Big data is not about having "the whole data", and it does not contradict the statistical assumptions. Big data means exactly this: "we have lots of data in the comparison to the current computational power of the average computer". As a result, for many problems (in fact almost every problem) it still means that we do not know the whole data.

In general, big data does not change that much in machine learning as one could expect after reading all these papers with "big data" in the title. It is a well known phenomenon that with increased sample size our models require less and less regularization, as the underlying distributions are almost perfectly represented in the data. One can hear "the best machine learning algorithms are not based on the best models, but on the biggest datasets", but it's only partially true, as a large datasets does not mean a "good dataset", or even "unskewed". The amount of data can actually be a problem instead of help due to its hardly noticeable representations of rare phenomena.
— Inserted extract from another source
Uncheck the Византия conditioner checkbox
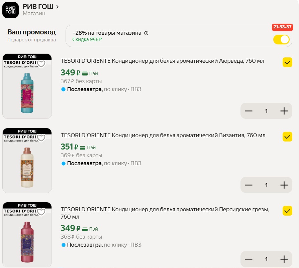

Do you think there are limitations concerning generalization for ML algorithms (SVMs, trees, Neural Networks) when the data is huge?

Huge? What do you mean by huge? What do you mean by generalization limitations? This is to broad question. The generalization properties are very hard mathematical aspects of machine learning, and in my opinion cannot be addressed in such a "loose" manner.
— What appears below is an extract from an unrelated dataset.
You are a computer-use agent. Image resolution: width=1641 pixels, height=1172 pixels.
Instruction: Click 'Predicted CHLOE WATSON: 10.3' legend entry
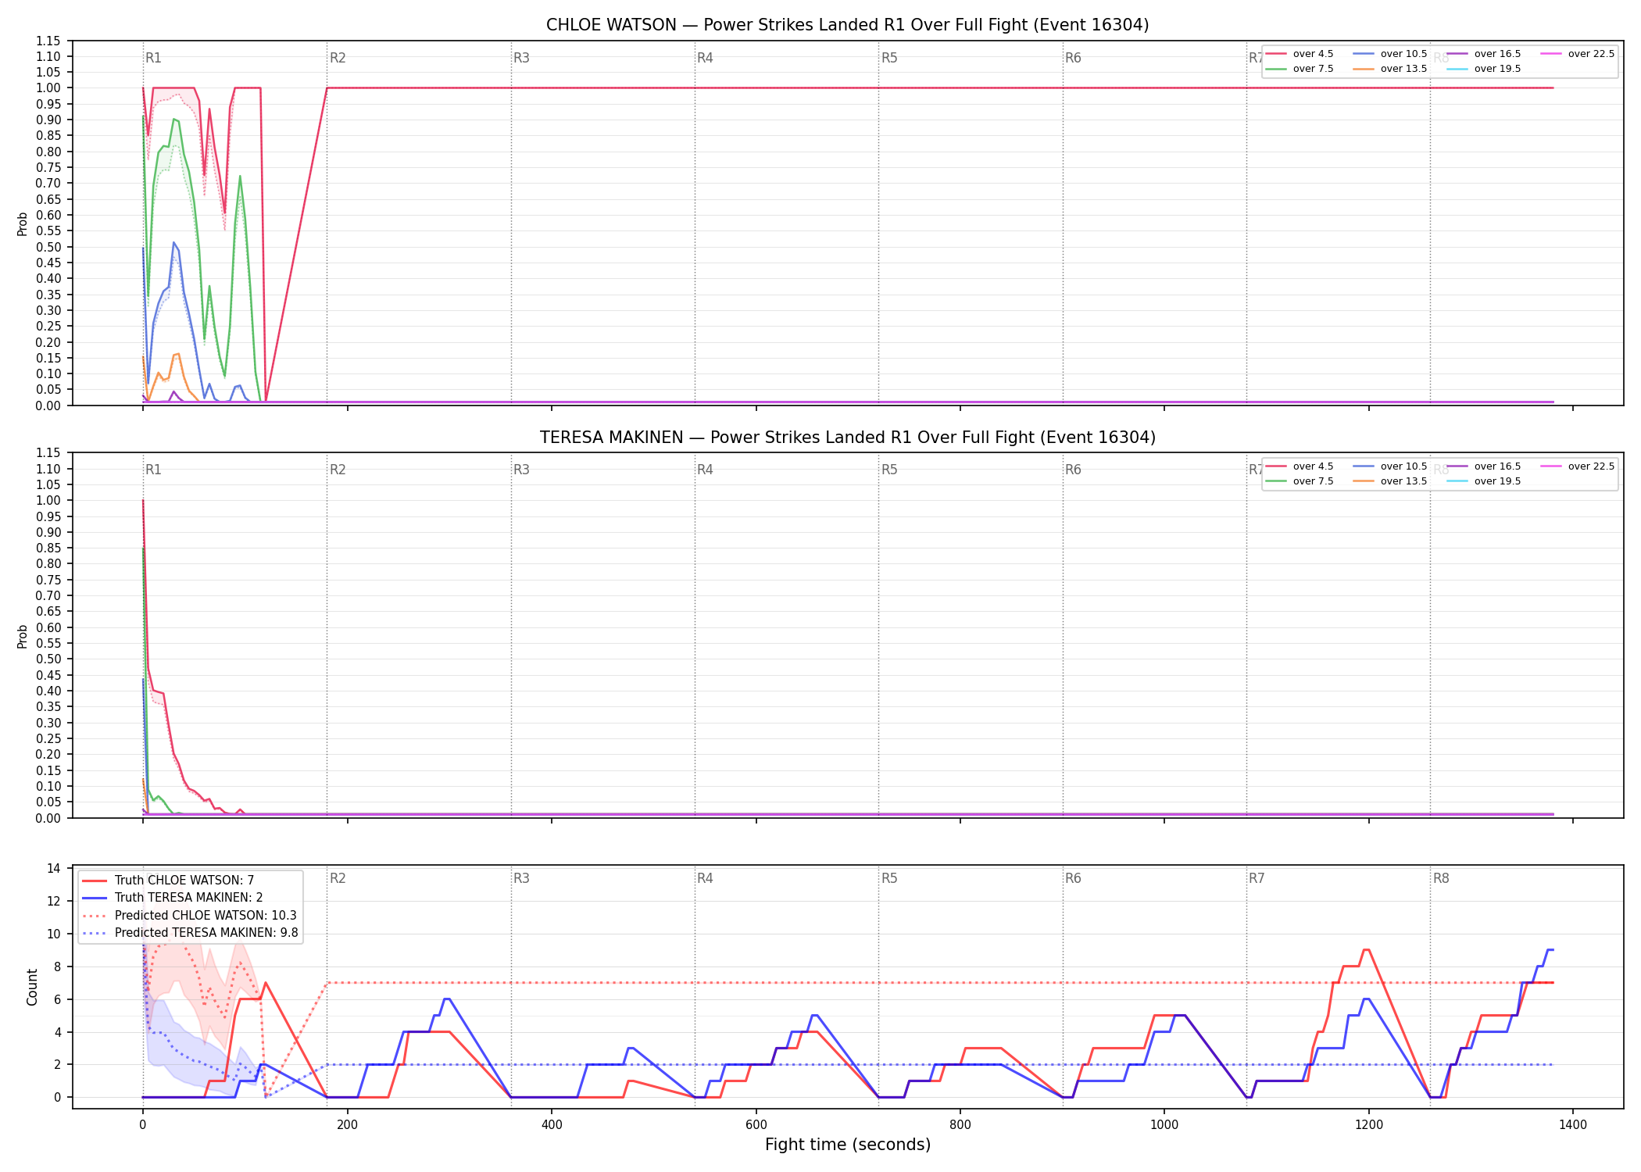click(190, 916)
• I agree with you, but some times on the data there exist conflict information (non-congruent) and some ML algorithm may provide some light between that mess. What I meant by huge is a quantity large enough to require big-data technology (hadoop and the like) to process it. And by generalization I meant the capability of learning of an algorithm. – a.desantos Sep 14 '13 at 15:45
• Requirement of using some technologies is far from any strict concept. And "capability of learning" is also far from strict. This is not a matter of claryfing used words, this is a matter of the too generic and broad question that cannot be addressed in this shape. – lejlot Sep 14 '13 at 15:52
• One may wish to have a computationally less expensive model. Observing all of the data might give you a giant look-up table, but the cost of performing the look-up for a given $x_i$ is too great -- you need a simpler, compressed heuristic that calculates $y_i$ reasonably well and finishes faster than the look-up would. While that is not the main problem of statistical learning theory, it is an important one. – ely Oct 8 '13 at 18:53
• @EMS This is exactly where massive parallelization techniques come to play, there is a nice recent book entitled "Scaling up Machine Learning: Parallel and Distributed Approaches" which deals with this problem – lejlot Oct 8 '13 at 19:02
• I severely disagree. See, e.g. Amdahl's Law. It's much more of a fundamental complexity issue, something that parallelism cannot solve. If something is poly-time on a distributed system, then it's poly-time on a serial system with a big constant out front. You do not gain super-poly-time speedup from parallel programming. – ely Oct 8 '13 at 20:03

The answer to this hinges on the meaning of "the whole population". If you have data for the whole UK population as of 2013, or for all the rats in the lab last Tuesday; then for inference on the whole UK population as of 2013, or for all the rats in the lab last Tuesday, you don't need to cross-validate, or worry about over-fitting, &c. If you want to generalize to the UK population in 2016, to the French population; to Rattus norvegicus, or to mammals; then you do. Very often sampling from a population is a hypothetical rather than a real procedure; an (idealized) data-generating process is what's of interest.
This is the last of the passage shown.